[사설]원전 협력사 보안 강화…이제 시작이다

한국수력원자력(한수원)이 협력사 보안관리 강화대책을 내놨다. 정보보호 수준이 낮은 협력사는 불이익을 주고 보안 사고가 발생하면 입찰 참여를 제한하는 등 강도 높은 관리에 나설 계획이다. 온 나라를 불안에 떨게 한 한수원 자료유출 사고 배경에 협력사가 있기 때문이다. 보안이 허술한 부품 협력사 홈페이지가 해킹을 당해 악성코드 유포지로 악용된 것으로 조사됐다.

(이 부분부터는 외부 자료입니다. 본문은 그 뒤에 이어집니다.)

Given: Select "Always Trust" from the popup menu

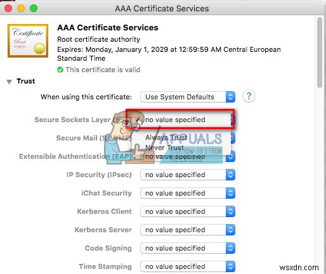Looking at the screenshot, I should [166, 137].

결과는 충격적이다. 해당 협력사는 악성코드 감염 자체를 막지도 못했을 뿐만 아니라 유포 사실을 통보받고도 대응조차 못했다. 이 회사뿐만 아니라 협력사 대부분 제대로 된 정보보호 전문가가 없는 것으로 나타났다.

철통 보안을 자신했던 한수원은 이 사건으로 톡톡히 망신을 당했다. 1년이 넘게 해커가 협력사들을 공격했지만 사건이 터지고 나서야 대책이 나온 것만 봐도 보안 인식이 얼마나 허술했는지가 증명된다. 기본조차 지키지 않았다. 협력사가 주요 자료를 다루고 있지만 이에 대한 통제가 사실상 없었던 것으로 드러났다.

정보 중요도에 따라 등급을 나눠 접근을 제한하는 것은 정보보호 기본 중에 기본이지만 이번 대책에서 처음 적용한다. 한수원 내부 보안에 자신했지만 전체적인 보안 정책에 큰 구멍이 존재하는 것이다. 협력사에만 책임을 떠넘기면 안 되는 이유다.

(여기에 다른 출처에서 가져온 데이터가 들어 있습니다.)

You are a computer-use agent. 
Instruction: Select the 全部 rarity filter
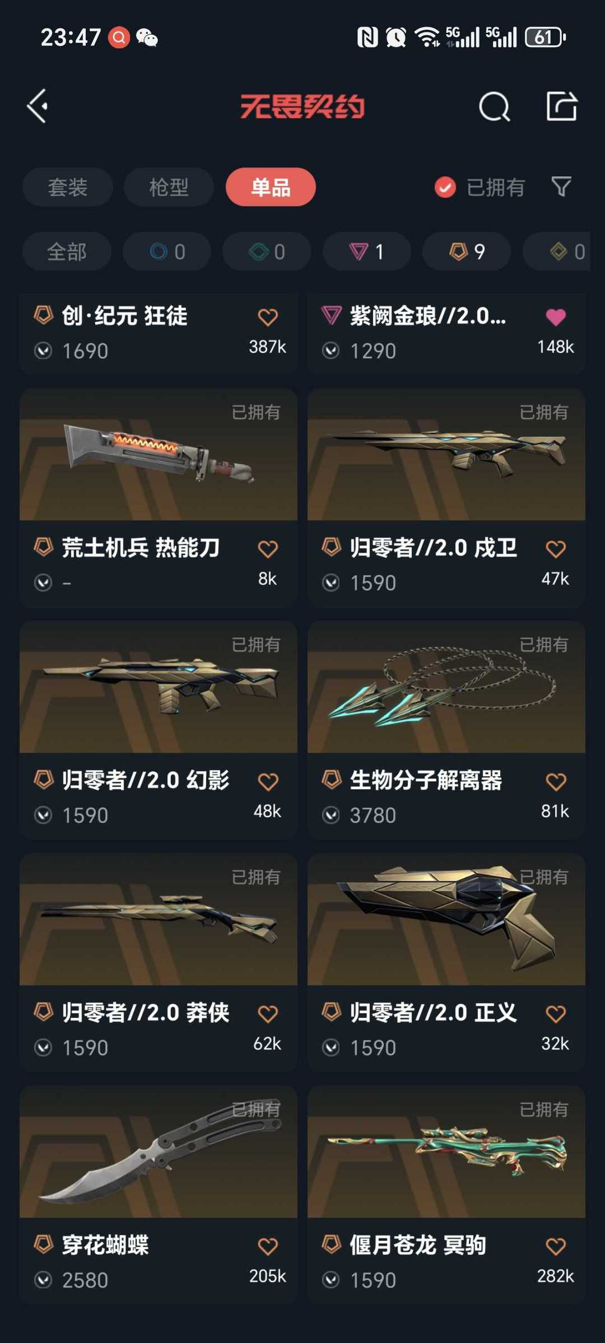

대책은 시작에 불과하다. 우선 한수원과 협력사를 포함해 모든 관계 기관 보안 의식을 높여야한다. 수년간 발생한 사고를 통해 첨단 보안 시스템이 만능이 아니라는 교훈을 얻었다. 대형 해킹 사고는 인재에서 출발했다. 방심은 해커가 노리는 구멍이다. 이번 사고는 협력사가 구멍이었다. 해커들은 앞으로도 뚫고 들어갈 구멍을 집요하게 찾아낼 것이다. 이를 막기 위해서는 구성원이 보안 인식부터 갖춰야 한다. 한수원 자체적으로 모든 보안을 책임지겠다는 생각부터 버려야한다. 협력사 보안 상태 점검도 전문기관에 맡겨야 제대로 지켜진다. 무엇보다 정보보호는 ‘완성’이나 ‘완벽’은 없다는 사실을 잊지 말아야 한다.